Available records:
* Start *

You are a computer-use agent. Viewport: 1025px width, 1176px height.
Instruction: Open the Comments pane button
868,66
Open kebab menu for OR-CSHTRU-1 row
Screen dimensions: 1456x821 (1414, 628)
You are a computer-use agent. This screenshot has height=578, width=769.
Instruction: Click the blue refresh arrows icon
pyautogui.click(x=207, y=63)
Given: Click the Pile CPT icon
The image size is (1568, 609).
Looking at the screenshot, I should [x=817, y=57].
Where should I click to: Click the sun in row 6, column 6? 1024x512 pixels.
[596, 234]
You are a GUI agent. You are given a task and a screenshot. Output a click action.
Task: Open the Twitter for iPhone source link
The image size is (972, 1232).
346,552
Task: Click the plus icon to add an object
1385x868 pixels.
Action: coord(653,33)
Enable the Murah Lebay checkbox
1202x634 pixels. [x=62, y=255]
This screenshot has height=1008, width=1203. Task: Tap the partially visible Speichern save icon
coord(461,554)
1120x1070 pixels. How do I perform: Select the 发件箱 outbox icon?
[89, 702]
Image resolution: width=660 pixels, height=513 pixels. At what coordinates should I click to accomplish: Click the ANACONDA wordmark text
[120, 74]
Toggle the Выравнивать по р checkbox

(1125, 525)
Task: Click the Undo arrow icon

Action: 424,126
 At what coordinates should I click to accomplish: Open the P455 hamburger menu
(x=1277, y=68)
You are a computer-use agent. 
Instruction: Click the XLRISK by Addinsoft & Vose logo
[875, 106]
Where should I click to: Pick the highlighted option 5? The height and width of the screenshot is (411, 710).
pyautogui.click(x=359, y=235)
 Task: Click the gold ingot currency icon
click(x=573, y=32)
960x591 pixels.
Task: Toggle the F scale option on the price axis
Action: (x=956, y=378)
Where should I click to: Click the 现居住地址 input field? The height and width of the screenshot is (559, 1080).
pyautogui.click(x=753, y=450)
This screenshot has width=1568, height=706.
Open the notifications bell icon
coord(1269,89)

* End *

Short problem:
Pull out each line of the listing above that contains the string "agent". Case counts.

Full output:
You are a computer-use agent. Viewport: 1025px width, 1176px height.
You are a computer-use agent. This screenshot has height=578, width=769.
You are a GUI agent. You are given a task and a screenshot. Output a click action.
You are a computer-use agent. 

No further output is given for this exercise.